5.1.1. Introduction

This document is not part of the CellML specification. It gives a suggested interpretation of resets, and involves adding some rules and restrictions on the mathematics described by a CellML document. It is perfectly valid for a CellML model to break these rules and/or go beyond these restrictions. In that case, the interpretation given here may not hold.

For the purposes of this document, we use the term “variable” to mean “the mathematical variable represented by a connected variable set” (see {number} {name}) A model’s variables can be divided into four sets:

  • The variable or variables of integration, \(t\). These are defined as all variables which appear inside the MathML <bvar> element inside a <diff>.

  • The state variables, \(x\). These are defined as all variables for which an initial value is defined.

  • The constant variables (or parameters), \(p\). These are all variables which are not in \((x, t)\), and whose values do not depend on any other variable.

  • The derived variables, \(z\). The variables that are not in \((x, t, p)\).

5.1.1.1. Some extra restrictions

  • None of the variables can have boolean values.

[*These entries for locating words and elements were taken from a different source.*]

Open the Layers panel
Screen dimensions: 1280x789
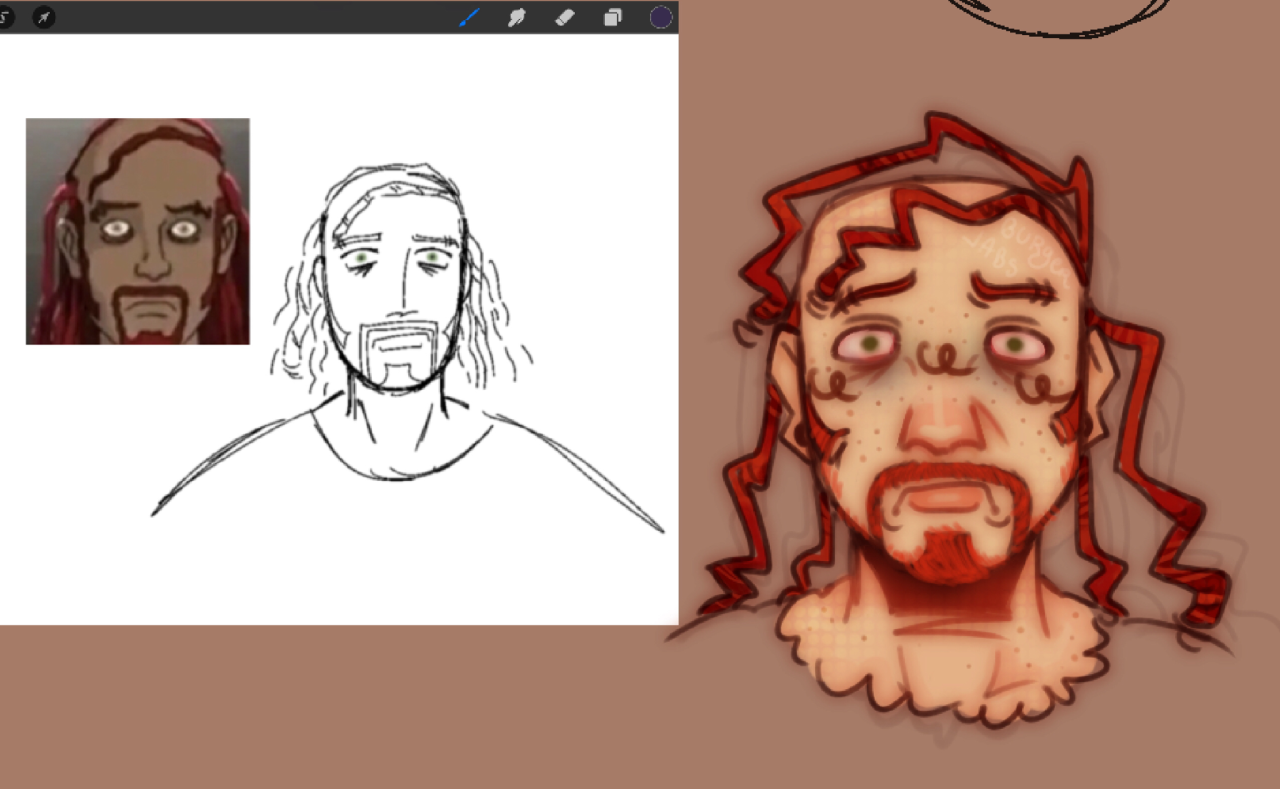[x=613, y=17]
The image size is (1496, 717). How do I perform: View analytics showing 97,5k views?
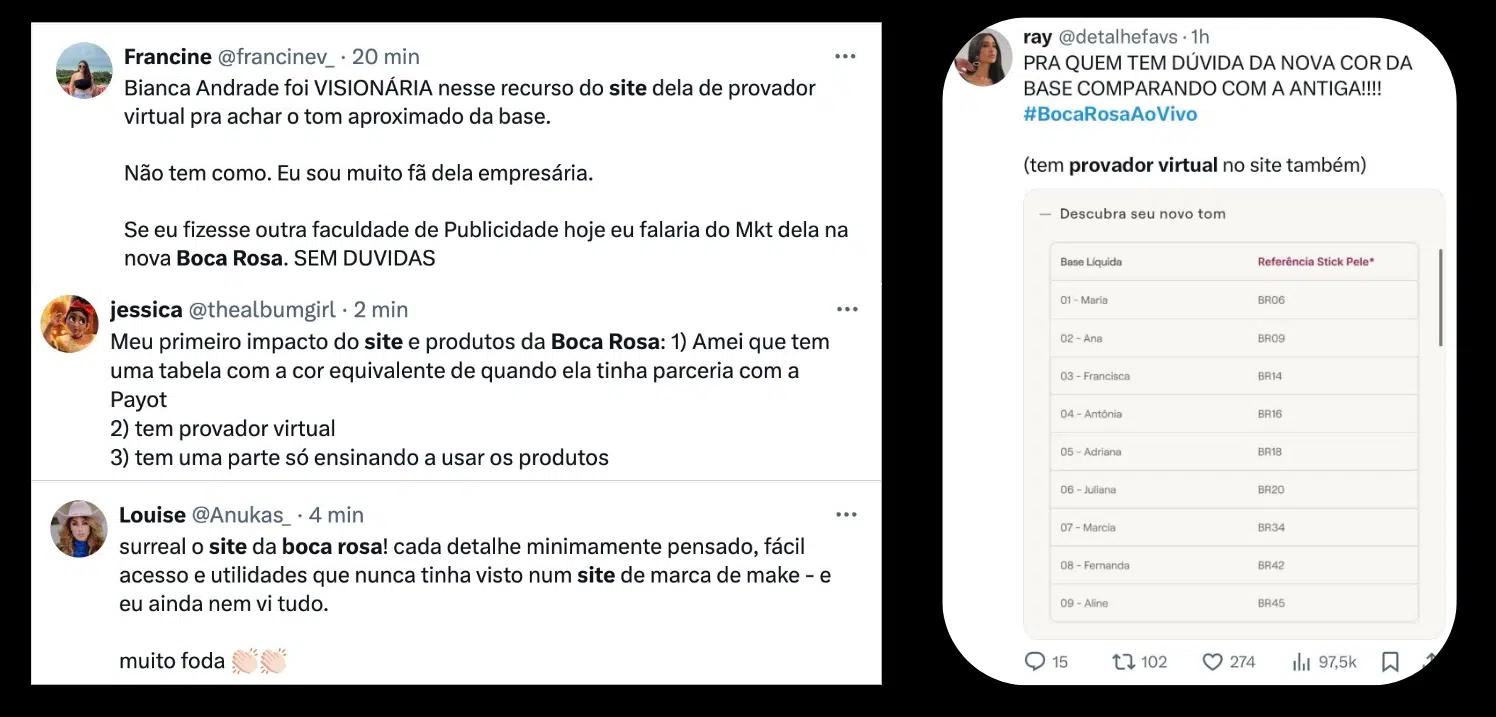tap(1302, 662)
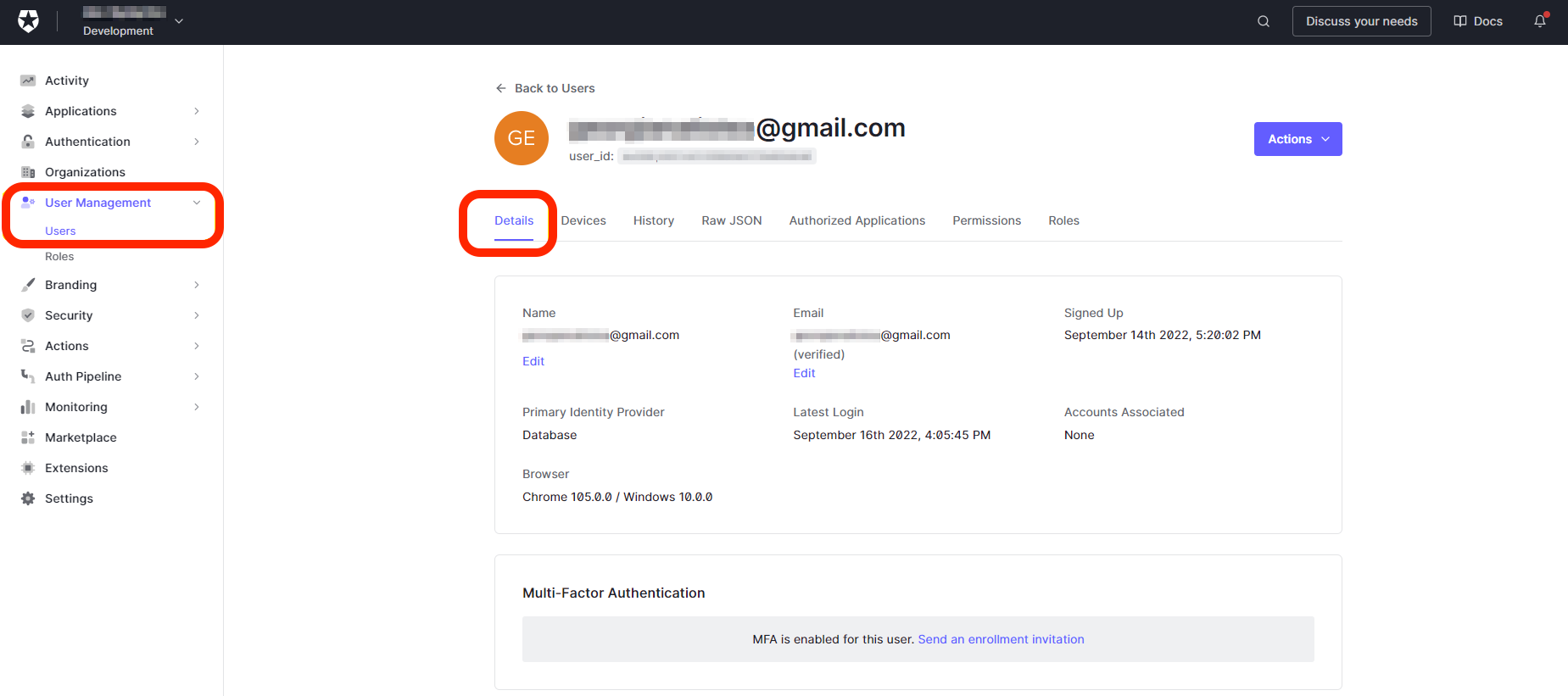This screenshot has width=1568, height=696.
Task: Click the GE user avatar
Action: (522, 138)
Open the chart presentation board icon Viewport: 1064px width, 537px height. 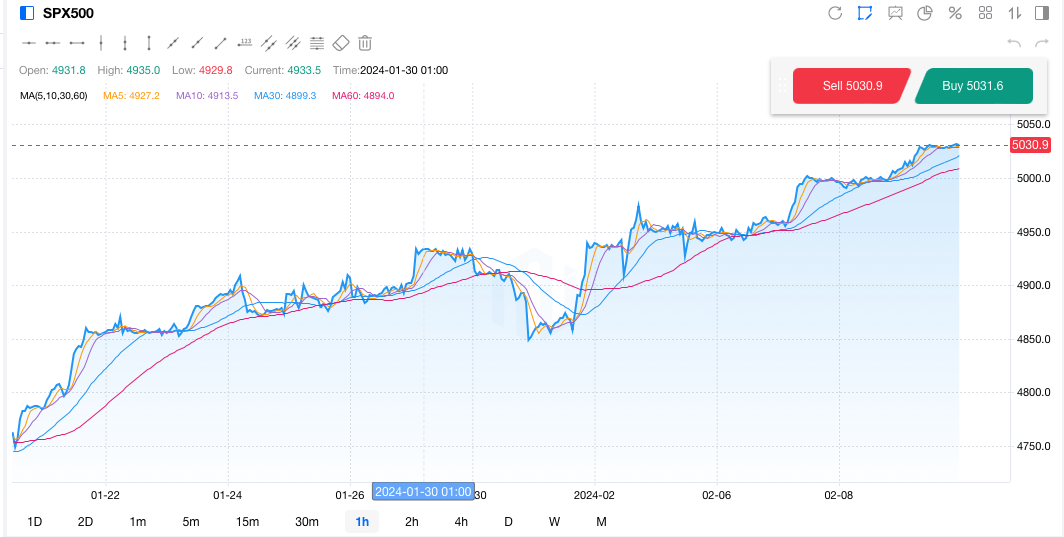[895, 13]
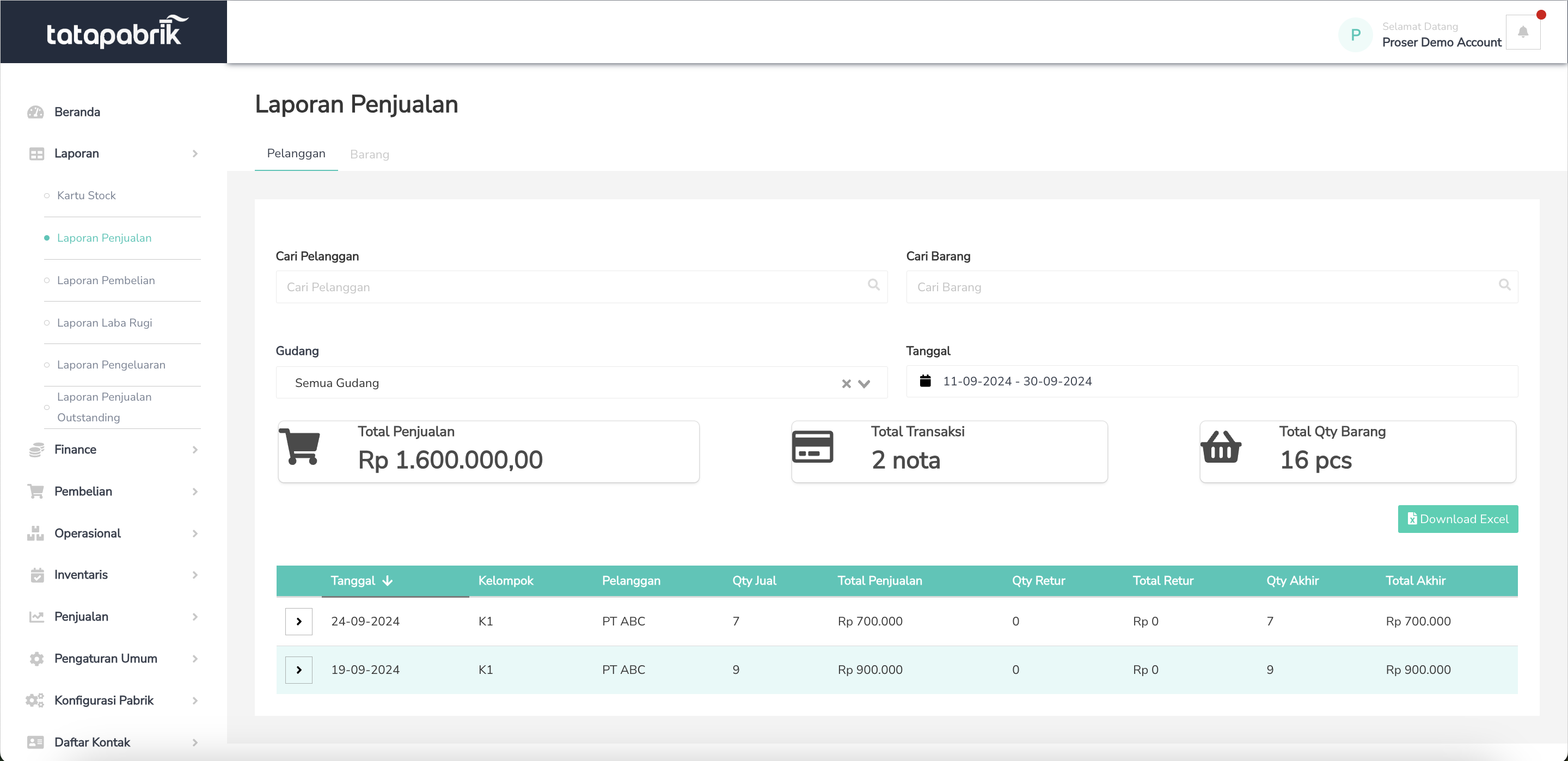Click the user avatar P icon

[1355, 35]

  • The variables in \(t\) must not be constrained by the model equations or resets: they must be free variables.

  • Any variable for which a derivative is used (i.e.: the variables in a <diff> but not in its <bvar>) must define an initial value.

  • The model must not be overdefined or underdefined.

  • The sets \(t, x, z\) and \(p\) must not overlap.

Note that, while some of the most biologically interesting variables are found be in \(z\), for the purposes of evaluating the system trajectory they are simply functions of \((x, t, p)\). For the sake of clarity we can omit them and could, for example, specify a function of the model’s state as \(f(x, t, p)\) instead of \(f(x, t, p, g(x, t, p))\).